---- SOURCE MATERIAL

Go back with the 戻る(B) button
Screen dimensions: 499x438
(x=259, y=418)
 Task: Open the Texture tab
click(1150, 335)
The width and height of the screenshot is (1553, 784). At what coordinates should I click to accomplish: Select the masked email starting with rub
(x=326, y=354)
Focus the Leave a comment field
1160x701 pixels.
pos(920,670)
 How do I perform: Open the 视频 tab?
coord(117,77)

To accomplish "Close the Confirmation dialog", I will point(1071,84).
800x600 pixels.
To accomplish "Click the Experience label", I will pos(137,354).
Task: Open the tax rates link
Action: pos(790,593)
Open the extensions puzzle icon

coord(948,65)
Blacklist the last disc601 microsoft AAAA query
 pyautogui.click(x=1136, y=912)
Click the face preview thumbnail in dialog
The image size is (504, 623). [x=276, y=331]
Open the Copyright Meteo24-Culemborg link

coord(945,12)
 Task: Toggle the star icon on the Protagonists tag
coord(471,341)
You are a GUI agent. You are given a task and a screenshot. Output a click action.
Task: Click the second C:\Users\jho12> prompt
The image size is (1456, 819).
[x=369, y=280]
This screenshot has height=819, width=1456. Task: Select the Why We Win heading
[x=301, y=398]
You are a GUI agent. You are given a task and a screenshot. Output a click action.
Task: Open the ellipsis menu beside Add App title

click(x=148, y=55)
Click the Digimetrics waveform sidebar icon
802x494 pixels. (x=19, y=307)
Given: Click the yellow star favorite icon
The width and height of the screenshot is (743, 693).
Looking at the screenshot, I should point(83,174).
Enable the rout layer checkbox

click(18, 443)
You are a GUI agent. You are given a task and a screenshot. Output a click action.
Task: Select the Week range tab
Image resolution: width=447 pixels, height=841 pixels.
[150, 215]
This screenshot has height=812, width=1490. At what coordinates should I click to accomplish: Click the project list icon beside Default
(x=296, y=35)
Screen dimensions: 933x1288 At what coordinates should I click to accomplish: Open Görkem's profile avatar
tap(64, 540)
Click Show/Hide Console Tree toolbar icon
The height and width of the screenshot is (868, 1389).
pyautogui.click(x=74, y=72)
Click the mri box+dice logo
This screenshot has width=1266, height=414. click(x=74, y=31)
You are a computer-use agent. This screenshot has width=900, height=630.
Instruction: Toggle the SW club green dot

--------

## SET PROBLEM
Return the data exactly as it appears, beginning at the line that contains "Click the mri box+dice logo" and continuing through the end of the data.

## SOLUTION TO THIS PROBLEM
Click the mri box+dice logo
This screenshot has width=1266, height=414. click(x=74, y=31)
You are a computer-use agent. This screenshot has width=900, height=630.
Instruction: Toggle the SW club green dot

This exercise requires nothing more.